Thus, M. Khavronyuk in his works offered the results of his study of the experience of other states on the issue of criminalization of the judge's unjust judgment and other acts related to the performance of official duties by a judge. In his opinion, it should be divided into the following categories:
1) states whose legislation does not contain the corpus delicti at all, the special subject of which is a judge related to the performance of his official duties;
2) states whose legislation contains only the corpus delicti, the special subject of which is a judge. These criminal law norms provide for the liability of a judge (judges) for crimes related to the receipt of improper benefits (bribes);
3) states whose legislation provides for a certain corpus delicti, the special subject of which is a judge. Such liability is associated with the issuance of an unjust (illegal, etc.) court decision and/or the performance of other duties by the judge .
Thus, it seems that the judges of the Constitutional Court of Ukraine should take into account the foreign experience of resolving this issue when making a decision on the unconstitutionality of the criminal law norm on liability for the issuance by a judge (judges) of a knowingly unjust verdict, ruling, definition or order.
Attention should also be paid to attempts to establish criminal liability at the legislative level for the adoption of anti-constitutional acts.
It seems that one of such attempts is the draft Law of Ukraine "On Amendments to the CC of Ukraine Regarding the Establishment of Liability for the Submission and Adoption of Anti-Constitutional Laws" (reg. No 8130 dated 17.10.2022), filed to the Supreme Council of Ukraine by the People's Deputy of Ukraine G. Mamka, (henceforth referred to as the Draft Law) .
The purpose of the draft Law, as stated in the explanatory note to it, is "to bring to criminal responsibility persons who have the right of legislative initiative for committing such a crime as the introduction and adoption of a law as a whole, which directly contradicts the Constitution of Ukraine."
To achieve this goal, it is proposed to amend the CC of Ukraine with a new article 364-3, which recognizes as a crime the submission to the Supreme Council of Ukraine for registration the draft law signed by a person who has the right of legislative initiative or represents a body endowed with such a right, and that contradicts the norms of the Constitution of Ukraine or a draft law that in its content (nature) repeats legislative regulations that do not comply with the Constitution of Ukraine (are unconstitutional) according to the Decision of the Constitutional Court of Ukraine, as well as the adoption of such a draft law as a whole.
The idea of establishing the responsibility of state authorities for the adoption of acts recognized as unconstitutional seems reasonable.

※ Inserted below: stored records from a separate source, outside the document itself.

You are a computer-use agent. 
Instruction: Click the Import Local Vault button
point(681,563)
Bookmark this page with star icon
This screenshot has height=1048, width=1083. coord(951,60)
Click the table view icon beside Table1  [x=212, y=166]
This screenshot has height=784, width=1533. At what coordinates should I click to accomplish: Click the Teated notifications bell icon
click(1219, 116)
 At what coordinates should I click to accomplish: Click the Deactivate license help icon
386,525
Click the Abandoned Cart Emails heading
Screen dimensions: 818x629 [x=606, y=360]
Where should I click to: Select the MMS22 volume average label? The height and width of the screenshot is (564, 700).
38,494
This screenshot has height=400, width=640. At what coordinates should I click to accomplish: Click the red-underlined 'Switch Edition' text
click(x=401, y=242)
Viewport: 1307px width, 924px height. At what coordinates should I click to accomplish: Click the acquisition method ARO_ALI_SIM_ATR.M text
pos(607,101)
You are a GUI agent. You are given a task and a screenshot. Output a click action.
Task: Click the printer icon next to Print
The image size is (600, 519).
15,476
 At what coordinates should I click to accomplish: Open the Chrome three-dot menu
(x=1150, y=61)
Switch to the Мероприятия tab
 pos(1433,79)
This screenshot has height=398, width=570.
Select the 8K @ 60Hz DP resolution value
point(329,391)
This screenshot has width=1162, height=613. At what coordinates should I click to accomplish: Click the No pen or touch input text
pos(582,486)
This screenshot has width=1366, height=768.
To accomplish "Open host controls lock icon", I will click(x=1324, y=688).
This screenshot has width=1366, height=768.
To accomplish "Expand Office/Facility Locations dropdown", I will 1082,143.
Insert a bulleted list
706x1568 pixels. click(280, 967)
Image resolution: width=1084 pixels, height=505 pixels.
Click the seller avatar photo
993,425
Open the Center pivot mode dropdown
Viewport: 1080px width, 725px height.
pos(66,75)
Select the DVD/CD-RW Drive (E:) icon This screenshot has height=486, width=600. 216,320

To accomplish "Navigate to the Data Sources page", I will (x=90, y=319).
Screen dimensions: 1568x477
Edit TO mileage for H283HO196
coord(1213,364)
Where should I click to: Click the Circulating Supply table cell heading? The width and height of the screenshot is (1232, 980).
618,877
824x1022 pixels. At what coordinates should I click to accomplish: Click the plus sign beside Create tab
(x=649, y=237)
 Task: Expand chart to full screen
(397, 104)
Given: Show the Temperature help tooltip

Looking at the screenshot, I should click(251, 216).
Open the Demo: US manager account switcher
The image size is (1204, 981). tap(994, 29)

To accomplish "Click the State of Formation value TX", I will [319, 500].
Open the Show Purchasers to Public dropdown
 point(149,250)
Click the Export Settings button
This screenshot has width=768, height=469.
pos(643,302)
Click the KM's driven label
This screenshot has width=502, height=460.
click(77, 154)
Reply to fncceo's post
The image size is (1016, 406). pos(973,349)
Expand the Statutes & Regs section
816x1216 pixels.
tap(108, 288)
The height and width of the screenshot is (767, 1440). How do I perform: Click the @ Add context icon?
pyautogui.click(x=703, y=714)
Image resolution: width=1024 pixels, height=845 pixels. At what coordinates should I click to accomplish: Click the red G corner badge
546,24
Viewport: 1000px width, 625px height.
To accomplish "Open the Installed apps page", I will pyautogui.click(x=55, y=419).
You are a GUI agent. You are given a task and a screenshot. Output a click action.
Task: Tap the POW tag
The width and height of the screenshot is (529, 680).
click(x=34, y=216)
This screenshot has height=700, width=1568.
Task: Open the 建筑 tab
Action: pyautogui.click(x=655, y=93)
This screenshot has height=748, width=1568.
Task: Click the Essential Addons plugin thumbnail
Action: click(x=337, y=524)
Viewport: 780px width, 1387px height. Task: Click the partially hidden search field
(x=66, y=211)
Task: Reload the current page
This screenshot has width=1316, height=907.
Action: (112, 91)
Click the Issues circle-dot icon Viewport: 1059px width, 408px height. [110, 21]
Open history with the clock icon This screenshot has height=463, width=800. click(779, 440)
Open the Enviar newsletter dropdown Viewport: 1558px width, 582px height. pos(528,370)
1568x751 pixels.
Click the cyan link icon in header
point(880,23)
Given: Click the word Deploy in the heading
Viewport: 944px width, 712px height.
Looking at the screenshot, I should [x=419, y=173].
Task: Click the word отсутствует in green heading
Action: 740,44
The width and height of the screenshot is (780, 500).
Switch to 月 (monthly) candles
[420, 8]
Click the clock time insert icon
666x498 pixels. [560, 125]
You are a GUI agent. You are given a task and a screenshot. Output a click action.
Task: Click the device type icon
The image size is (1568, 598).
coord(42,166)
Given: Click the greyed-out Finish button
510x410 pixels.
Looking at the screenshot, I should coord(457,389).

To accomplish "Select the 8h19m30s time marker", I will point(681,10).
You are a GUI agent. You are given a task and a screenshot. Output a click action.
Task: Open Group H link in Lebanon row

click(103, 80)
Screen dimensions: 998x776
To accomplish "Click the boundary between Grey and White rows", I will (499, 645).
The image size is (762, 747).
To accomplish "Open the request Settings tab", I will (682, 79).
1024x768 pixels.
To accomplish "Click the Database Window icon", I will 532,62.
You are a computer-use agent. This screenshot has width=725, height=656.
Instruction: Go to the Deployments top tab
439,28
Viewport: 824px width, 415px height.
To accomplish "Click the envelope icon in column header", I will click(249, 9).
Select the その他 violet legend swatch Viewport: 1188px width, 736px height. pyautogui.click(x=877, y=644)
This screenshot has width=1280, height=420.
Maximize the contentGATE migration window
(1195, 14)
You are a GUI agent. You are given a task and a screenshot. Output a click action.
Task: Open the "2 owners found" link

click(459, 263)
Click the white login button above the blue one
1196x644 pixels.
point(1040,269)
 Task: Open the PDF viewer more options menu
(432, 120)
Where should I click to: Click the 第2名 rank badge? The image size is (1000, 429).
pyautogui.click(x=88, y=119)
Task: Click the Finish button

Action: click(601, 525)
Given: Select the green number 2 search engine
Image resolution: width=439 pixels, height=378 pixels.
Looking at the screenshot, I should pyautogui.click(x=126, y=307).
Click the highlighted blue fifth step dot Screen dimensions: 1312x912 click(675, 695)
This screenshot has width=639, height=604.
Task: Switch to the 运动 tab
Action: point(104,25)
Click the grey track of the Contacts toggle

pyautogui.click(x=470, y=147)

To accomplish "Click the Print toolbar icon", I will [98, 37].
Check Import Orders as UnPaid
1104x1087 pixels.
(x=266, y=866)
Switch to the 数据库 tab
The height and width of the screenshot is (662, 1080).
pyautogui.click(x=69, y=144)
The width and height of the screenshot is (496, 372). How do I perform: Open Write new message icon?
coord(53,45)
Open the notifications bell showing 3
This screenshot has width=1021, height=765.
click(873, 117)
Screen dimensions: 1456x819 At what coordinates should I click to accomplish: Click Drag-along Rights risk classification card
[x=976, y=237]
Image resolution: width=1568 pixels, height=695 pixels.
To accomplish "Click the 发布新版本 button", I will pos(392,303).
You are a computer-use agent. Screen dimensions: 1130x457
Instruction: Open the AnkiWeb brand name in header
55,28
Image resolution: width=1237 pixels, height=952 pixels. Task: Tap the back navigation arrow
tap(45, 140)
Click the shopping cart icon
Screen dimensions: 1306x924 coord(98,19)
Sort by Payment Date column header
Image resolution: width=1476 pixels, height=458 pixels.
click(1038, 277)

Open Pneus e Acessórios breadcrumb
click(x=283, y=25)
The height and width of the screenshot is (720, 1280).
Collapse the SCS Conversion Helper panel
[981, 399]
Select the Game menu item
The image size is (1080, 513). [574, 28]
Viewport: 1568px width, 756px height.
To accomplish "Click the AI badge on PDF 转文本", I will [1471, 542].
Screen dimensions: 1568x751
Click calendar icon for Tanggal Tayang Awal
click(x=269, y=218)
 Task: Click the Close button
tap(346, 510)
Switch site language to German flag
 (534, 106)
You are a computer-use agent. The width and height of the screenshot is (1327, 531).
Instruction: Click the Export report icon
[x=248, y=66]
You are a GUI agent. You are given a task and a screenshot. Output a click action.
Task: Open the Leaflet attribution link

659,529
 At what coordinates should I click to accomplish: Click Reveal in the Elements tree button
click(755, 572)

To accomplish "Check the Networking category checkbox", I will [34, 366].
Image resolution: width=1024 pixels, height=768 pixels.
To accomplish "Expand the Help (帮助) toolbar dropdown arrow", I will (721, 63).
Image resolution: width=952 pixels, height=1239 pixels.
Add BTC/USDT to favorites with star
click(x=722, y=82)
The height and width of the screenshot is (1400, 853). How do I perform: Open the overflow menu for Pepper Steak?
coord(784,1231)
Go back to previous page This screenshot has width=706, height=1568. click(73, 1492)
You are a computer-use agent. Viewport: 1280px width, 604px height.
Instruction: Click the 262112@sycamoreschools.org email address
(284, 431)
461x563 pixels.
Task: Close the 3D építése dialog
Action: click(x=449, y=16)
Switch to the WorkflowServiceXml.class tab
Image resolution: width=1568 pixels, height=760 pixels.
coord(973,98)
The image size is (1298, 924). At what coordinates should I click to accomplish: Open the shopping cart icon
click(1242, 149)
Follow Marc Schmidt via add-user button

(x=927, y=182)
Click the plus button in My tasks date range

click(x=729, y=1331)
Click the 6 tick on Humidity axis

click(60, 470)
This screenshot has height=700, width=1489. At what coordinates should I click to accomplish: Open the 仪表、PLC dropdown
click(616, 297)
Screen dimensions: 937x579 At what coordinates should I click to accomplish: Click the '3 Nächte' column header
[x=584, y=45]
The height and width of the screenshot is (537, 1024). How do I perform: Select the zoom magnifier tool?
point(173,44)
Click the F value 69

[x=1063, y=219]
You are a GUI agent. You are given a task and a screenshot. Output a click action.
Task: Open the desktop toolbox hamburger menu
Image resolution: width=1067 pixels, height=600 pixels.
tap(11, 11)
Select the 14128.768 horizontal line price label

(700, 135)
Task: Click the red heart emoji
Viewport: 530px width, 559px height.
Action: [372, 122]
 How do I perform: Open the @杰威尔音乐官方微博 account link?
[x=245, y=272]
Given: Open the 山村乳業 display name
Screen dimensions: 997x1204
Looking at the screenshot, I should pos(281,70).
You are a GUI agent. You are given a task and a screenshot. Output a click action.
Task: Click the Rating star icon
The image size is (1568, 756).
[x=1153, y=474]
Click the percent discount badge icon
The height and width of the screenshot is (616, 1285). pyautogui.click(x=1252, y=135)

However, the mechanism of its implementation proposed by the subject of the right of legislative initiative seems to be unsuccessful and unacceptable.
It is noteworthy that when preparing the text of the draft Law, the developer did not take into account a number of provisions of the Constitution of Ukraine, which indicates a violation of the requirements of the principle of the rule of law enshrined in Article 8 of the Constitution of Ukraine, which consists in the fact that the Constitution of Ukraine holds the supreme legal authority. Laws and other normative legal acts are enacted based on the Constitution of Ukraine and shall conform to it .
Moreover, under Article 80 of the Constitution of Ukraine, Members of the Parliament of Ukraine are not held legally accountable for their voting results or speeches in parliament and its bodies, except in cases of responsibility for defamation or slander .
In view of this imperative constitutional prescription, the implementation of the legislative initiative requires preliminary amendments to the Constitution of Ukraine, without which the said draft Law in itself has signs of anti-constitutional and, in accordance with paragraph 1 of part two of Article 94 of the Rules of Procedure of the Supreme Council of Ukraine, is subject to return to the subject of the right of legislative initiative without inclusion in the agenda and consideration at the plenary session of the Supreme Council.
It is also considered necessary to pay attention to the stipulation of Part 2 of Article 157 of the Constitution of Ukraine, which prohibits amending the Basic Law of Ukraine under martial law or a state of emergency .
Taking into account this constitutional prescription and in connection with the adoption by the Supreme Council of Ukraine of the Law of Ukraine "On Approval of the Decree of the President of Ukraine of February 24, 2022 No 64/2022 "On the Introduction of Martial Law in Ukraine", the implementation of this legislative initiative is impossible earlier than the end of the martial law regime introduced in the country.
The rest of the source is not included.